Times New Roman, 14 Pt. February 3, 2011
Posted by KG in Etc., FS Life, State.trackback
In one of those great second season West Wing episodes, Sam asks the immortal Ainsley Hayes to edit a 23-page position paper down to three pages. Twenty-three pages! Fellow bureaucrats, can you imagine? My experience the last few months in the Department tells me that paper only gets shorter the higher it goes up the food chain. Frankly, I wouldn’t be surprised if over at the non-fictional West Wing they communicate via punctuation.
I’ve been working within the Department central machinery for long enough that writing at significant length has become a challenge. This is fantastic for both Twitter and text messaging, but a terrible affirmation of my own technology-aided short attention span. These days paper longer than a few pages drives me mad. Bullet lists are so much easier. Also of note is that it’s paper, vice “articles” or “stories.”

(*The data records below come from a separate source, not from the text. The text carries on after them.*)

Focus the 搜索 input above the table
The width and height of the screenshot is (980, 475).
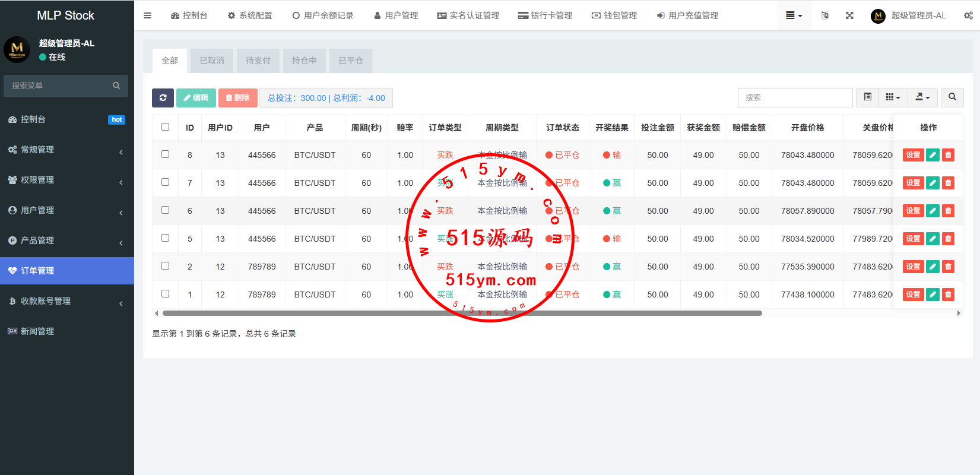(x=795, y=97)
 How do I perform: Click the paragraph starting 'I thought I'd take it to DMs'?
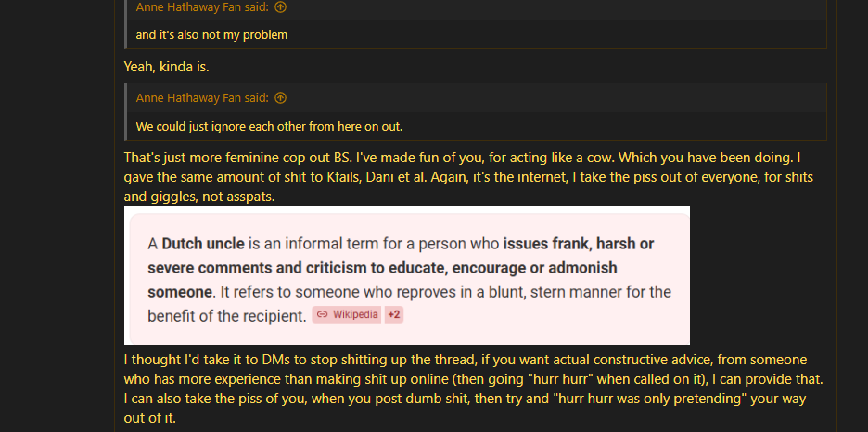click(473, 389)
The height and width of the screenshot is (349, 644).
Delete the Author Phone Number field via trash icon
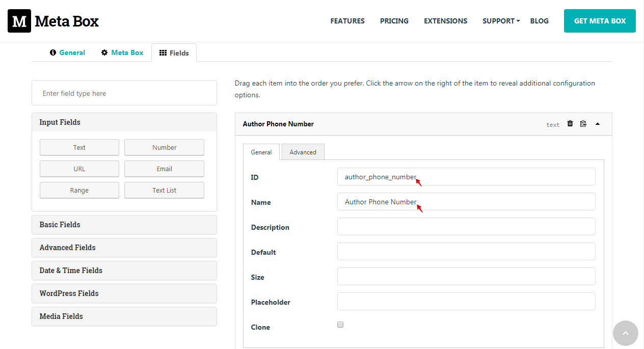pos(570,124)
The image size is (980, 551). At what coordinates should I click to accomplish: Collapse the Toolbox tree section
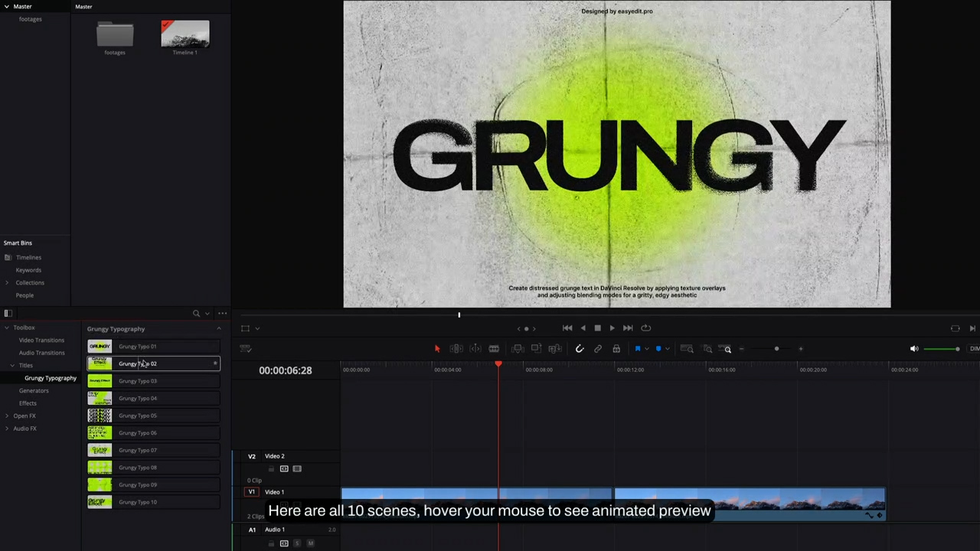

The most frustrating part of this is that my brain thinks this is zero-sum. With all my writing and work reading coming out as declarative, simple sentences, reading in my personal life is just that much harder. Comic books? Ooh, colors and pictures! Easy. Newspapers also seem fine. But a history of the Middle East in the early 20th century? I’ve been trying to finish that thing for months. Back when I was younger, I could have knocked that book out in a week. Somehow work has caused me to lose the monastic discipline I had to read complex, rich texts. Of course, work may just be a scapegoat, and I might just be getting dumber.
If it is actually work, there may be a bright side. I could be Army, and be knee-deep in slide decks.



When did “powerpoint presentations” become “slide decks” anyway?
Fromkin’s book is great! The only thing that slowed me down (and I’m older than you by far) is having to stop and say to myself “doh, we’re doing that again” over and over as I read it.
Glad you mentioned it though, I need to re-read it now that we’re over here.